なんてことを考えて、1人ドキドキしている私に対して、岡野くんの方はあくまでいつもと変わらぬ自然体。


穏やかな話し方、暖かな笑顔。それが今、私ひとりに向けられていることが嬉しくて、心地よくて・・・。


なんて舞い上がっているのは私だけ。彼は誰にでも優しくて、そしていつも穏やか。そういう人なんだ・・・。


歩き始めてから15分程、私の家が近付いて来た。岡野くんの家はここから更に15分程。


「今日はありがとう。お陰で・・・心強かったよ。」


本当は「一緒に帰れて嬉しかった」って言いたかったのに、その言葉を口にするのが恥ずかしくて、そして躊躇われて・・・。

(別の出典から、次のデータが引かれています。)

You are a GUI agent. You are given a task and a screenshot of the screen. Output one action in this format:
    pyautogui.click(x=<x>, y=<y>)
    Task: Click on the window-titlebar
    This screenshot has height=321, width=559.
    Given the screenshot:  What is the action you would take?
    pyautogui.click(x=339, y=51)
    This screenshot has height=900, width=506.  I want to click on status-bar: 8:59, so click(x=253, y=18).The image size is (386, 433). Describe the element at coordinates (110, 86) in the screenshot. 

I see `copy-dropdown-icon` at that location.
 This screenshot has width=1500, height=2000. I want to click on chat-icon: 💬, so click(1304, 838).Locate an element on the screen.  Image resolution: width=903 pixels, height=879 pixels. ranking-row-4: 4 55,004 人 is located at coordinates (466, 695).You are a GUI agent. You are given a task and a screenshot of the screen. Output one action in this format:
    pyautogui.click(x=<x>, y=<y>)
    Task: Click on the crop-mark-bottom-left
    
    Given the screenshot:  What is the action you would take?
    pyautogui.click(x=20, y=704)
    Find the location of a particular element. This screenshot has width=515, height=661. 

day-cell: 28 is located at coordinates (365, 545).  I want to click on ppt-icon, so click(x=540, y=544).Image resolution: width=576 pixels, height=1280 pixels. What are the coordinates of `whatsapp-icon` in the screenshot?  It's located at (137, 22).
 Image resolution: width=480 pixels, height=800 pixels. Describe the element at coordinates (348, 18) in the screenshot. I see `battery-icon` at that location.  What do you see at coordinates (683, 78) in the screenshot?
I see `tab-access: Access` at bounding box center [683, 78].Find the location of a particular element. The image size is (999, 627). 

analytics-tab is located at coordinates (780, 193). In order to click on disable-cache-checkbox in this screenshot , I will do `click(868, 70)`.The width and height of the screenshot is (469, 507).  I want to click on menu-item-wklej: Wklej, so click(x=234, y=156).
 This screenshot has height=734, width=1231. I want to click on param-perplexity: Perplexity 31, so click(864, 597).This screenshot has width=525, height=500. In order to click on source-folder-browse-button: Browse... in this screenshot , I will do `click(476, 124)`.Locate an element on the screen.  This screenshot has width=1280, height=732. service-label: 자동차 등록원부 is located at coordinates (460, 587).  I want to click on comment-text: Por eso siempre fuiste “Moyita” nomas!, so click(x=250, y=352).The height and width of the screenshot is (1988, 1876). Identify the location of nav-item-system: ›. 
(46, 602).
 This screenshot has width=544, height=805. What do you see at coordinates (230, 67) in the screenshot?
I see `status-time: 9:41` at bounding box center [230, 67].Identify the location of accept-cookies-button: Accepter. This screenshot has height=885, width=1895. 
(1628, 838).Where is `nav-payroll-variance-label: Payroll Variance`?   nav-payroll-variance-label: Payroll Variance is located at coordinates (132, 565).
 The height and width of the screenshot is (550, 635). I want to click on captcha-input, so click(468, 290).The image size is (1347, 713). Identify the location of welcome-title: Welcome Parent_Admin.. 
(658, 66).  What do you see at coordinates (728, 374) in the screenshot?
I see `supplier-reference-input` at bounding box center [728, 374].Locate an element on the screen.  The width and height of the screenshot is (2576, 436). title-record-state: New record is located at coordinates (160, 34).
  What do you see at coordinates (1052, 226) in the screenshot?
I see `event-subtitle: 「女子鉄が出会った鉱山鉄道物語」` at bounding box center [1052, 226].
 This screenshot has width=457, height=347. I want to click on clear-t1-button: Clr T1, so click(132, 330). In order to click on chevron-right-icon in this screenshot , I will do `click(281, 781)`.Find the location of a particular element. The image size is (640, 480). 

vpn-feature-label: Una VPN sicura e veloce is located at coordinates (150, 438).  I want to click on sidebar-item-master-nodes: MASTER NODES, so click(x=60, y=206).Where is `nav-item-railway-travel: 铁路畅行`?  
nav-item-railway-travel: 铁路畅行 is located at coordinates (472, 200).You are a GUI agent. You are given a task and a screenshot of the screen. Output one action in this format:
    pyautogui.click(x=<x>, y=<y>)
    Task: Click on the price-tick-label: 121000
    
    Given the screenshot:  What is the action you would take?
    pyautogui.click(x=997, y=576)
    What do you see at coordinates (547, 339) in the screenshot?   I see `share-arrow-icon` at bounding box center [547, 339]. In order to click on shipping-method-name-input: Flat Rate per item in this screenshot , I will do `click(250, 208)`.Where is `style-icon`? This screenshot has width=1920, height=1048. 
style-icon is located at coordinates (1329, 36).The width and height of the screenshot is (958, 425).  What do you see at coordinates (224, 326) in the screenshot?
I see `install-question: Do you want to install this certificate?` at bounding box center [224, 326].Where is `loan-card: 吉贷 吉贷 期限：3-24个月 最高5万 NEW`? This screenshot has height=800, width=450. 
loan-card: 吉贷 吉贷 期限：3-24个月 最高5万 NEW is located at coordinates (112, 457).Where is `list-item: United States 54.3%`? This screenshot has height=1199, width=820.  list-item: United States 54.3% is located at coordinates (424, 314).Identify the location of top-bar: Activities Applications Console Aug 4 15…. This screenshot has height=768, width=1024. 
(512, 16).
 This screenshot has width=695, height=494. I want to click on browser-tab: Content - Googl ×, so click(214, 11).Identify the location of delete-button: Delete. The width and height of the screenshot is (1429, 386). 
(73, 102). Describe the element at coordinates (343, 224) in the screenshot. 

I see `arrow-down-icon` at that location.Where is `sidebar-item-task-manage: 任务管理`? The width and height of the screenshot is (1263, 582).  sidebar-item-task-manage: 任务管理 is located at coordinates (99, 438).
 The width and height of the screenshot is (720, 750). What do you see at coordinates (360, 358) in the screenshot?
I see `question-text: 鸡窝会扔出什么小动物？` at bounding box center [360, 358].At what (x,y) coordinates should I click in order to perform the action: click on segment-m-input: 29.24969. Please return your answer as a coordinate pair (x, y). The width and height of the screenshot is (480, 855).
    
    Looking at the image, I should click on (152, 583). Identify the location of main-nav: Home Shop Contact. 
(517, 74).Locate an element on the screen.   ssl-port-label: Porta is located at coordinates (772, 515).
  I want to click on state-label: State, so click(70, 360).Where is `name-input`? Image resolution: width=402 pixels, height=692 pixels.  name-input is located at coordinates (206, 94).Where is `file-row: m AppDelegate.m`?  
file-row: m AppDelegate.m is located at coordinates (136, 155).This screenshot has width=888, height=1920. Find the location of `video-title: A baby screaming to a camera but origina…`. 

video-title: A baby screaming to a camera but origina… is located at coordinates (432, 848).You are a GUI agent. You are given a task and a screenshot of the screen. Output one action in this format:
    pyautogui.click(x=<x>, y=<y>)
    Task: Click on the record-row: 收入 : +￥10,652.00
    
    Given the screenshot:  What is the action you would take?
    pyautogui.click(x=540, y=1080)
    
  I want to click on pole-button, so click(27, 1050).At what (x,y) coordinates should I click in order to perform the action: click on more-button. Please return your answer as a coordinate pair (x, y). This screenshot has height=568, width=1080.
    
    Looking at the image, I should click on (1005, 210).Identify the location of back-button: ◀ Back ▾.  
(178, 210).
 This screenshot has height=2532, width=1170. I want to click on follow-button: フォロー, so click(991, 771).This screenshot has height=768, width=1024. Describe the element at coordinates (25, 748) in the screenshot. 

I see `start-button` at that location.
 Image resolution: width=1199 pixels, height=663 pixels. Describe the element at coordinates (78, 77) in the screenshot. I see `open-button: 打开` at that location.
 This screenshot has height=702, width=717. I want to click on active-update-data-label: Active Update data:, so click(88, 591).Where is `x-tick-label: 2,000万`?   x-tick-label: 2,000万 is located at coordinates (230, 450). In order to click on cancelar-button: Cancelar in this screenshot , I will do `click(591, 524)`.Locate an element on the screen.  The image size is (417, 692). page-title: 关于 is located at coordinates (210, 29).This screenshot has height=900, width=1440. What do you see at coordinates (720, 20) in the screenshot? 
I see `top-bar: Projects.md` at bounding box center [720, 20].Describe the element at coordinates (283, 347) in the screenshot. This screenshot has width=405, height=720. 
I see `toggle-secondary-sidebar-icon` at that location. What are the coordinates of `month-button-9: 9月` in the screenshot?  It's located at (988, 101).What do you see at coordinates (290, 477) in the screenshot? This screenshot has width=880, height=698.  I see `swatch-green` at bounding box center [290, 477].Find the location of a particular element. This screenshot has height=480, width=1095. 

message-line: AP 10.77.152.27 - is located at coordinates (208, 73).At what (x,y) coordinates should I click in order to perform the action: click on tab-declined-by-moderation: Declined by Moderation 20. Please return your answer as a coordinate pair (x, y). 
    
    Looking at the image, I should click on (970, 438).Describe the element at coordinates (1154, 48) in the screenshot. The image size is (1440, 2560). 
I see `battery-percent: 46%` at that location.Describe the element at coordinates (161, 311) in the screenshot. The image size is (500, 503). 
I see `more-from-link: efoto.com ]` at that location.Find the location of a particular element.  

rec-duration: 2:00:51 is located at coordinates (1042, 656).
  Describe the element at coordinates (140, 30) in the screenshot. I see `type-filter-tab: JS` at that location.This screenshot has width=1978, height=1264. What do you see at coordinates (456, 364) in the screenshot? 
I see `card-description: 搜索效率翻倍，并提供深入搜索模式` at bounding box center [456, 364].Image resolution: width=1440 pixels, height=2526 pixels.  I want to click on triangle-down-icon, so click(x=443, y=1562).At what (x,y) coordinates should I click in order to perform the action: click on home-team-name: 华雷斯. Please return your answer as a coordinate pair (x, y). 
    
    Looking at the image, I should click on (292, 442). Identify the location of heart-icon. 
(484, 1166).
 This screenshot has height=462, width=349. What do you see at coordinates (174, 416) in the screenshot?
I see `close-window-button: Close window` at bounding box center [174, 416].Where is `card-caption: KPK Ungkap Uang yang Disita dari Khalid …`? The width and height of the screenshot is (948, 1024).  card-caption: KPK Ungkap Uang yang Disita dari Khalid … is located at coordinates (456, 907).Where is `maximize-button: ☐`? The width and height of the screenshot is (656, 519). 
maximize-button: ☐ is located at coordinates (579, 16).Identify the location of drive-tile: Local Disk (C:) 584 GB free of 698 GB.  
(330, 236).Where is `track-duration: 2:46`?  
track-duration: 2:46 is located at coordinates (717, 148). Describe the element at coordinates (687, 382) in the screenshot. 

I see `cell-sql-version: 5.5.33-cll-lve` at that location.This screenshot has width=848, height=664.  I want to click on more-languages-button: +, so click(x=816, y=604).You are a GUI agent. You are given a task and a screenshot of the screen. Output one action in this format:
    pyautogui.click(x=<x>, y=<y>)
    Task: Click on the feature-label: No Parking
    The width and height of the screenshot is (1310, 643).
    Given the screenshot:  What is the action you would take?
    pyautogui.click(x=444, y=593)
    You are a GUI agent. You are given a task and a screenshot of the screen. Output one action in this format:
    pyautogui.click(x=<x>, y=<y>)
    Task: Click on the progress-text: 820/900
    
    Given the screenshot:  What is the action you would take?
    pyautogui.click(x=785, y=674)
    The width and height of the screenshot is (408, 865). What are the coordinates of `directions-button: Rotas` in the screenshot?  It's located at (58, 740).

「いやぁ、お世辞でもそう言ってもらえると、ありがたい。」


笑顔で答えてくれた岡野くんは


「じゃ、また明日。」


また明日か・・・去年までと違って、私たちは同じクラスじゃない。教室のあるフロアも違っているから、実はあんまり会わない。でも


「うん、また明日。」


また明日、会えることを信じて、私は答える。そんな私にニコッと笑顔を残して、彼は歩き出す。その後ろ姿を見送る私は


(また一緒に帰ろうよって誘ったら、彼は頷いてくれたかな・・・?)


そんな思いが浮かぶ。彼をなんとなく意識していることは自覚してたけど、思っている以上に、彼の存在が自分の中で大きくなっていることに気が付いてしまい、私は正直驚いていた。


でも一緒に帰る機会なんて、その後も訪れず、滅多に顔も合わさない、合わせても軽い挨拶を交わすくらい、そんな日々が続いた。


そして迎えたJAPAN CUP。3日間に渡って行われた大会で、私たちの学校はなんとエントリ-した3部門全てで決勝に進出。上位に食い込んだ。


「みんなありがとう。」


「急遽レギュラ-が抜けた穴を、2年生が懸命に埋めてくれたお陰だよ。本当にありがとう。」


「辞めた仲間達にも、いい報告が出来るよ。」


歓喜し、涙する先輩たちの姿に、私たちも喜び、そしてもらい泣き。


「紗月~よくやった、ありがとう。来年も頼んだよ。」


号泣しながらハグしてくれた琴乃さんに


「はい。」


と返事をしながら


(岡野くん、ありがとう。君がくれた「大丈夫」という言葉のお陰で、私は落ち着いて力を発揮できたよ。)


心の中で、彼に感謝のメッセ-ジを送った。